» LISTED ENTRIES
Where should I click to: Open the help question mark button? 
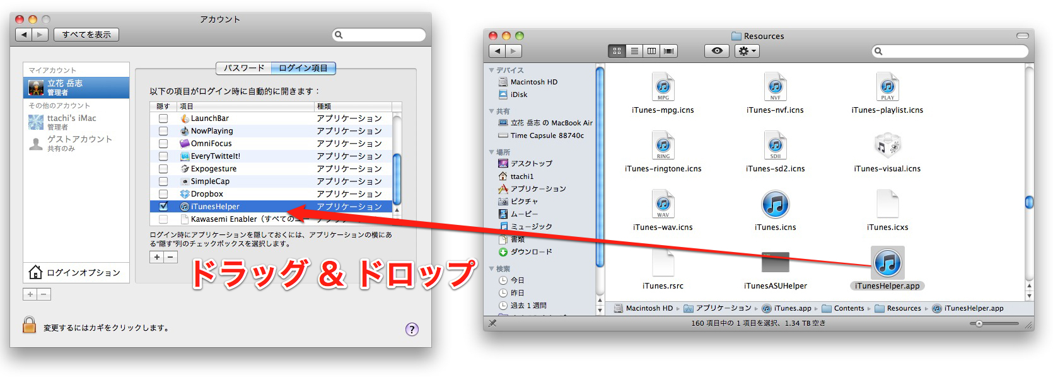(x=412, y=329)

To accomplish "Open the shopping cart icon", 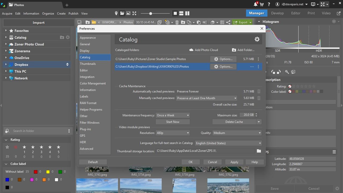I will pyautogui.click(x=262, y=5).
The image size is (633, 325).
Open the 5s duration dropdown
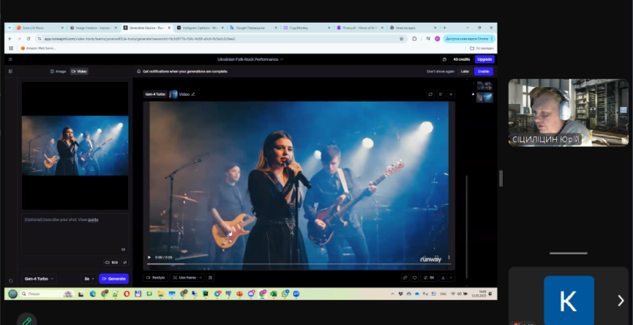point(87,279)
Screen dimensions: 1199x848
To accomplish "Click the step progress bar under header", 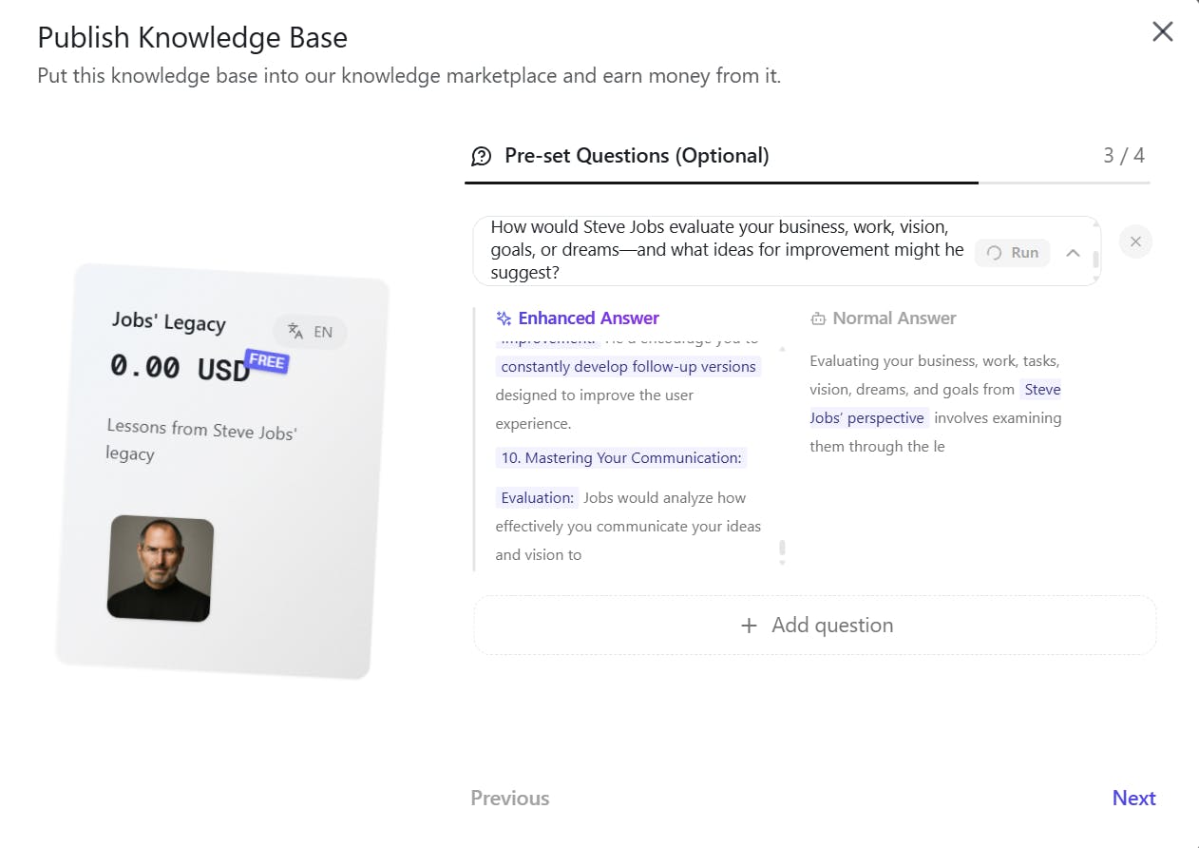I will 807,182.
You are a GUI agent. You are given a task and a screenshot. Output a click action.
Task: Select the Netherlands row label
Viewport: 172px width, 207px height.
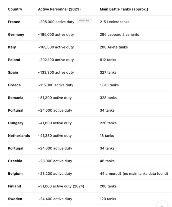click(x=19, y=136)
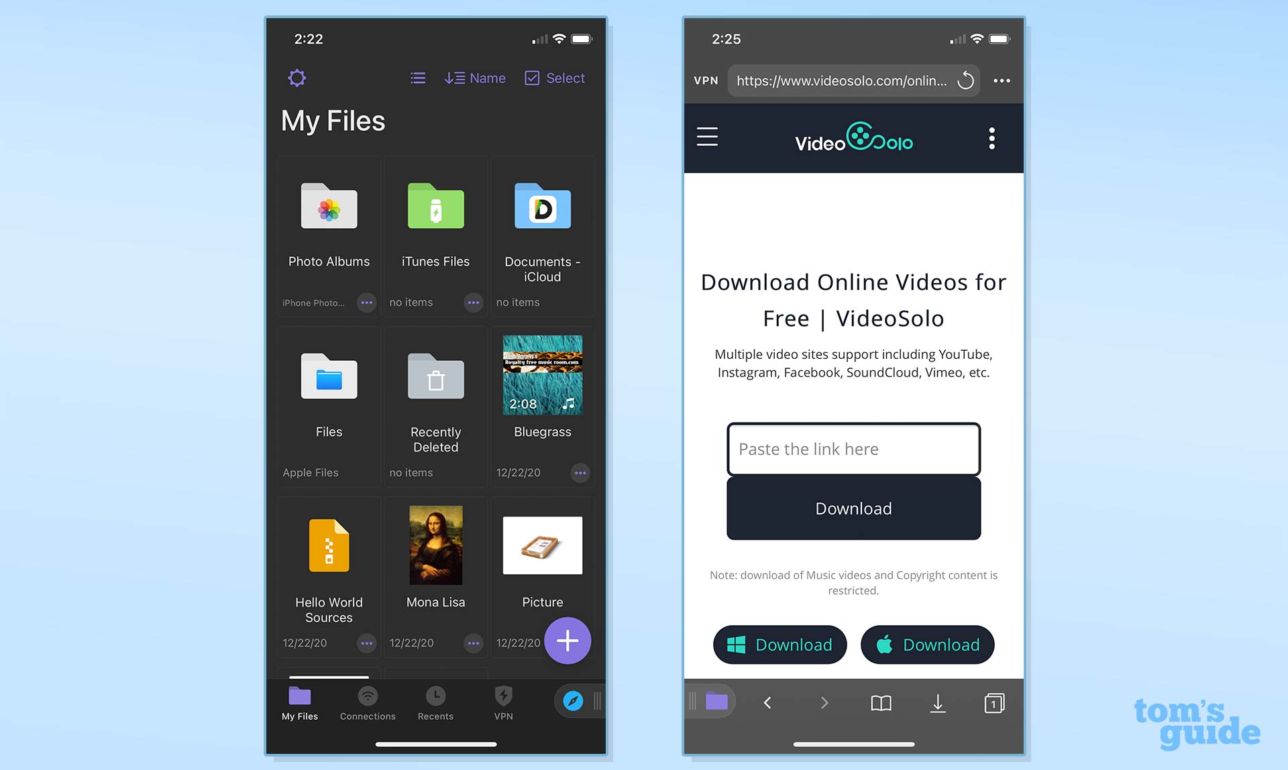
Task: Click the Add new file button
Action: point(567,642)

» ASSIGNMENT
All lines from the line containing "You are a GUI" through the end of the listing above are to be given again exactly; pictures are not part of the copy.

» RESPONSE TO THIS TASK
You are a GUI agent. You are given a task and a screenshot. Output a click action.
Task: Select the Netherlands row label
Viewport: 172px width, 207px height.
click(x=19, y=136)
Task: Click the Add new file button
Action: point(567,642)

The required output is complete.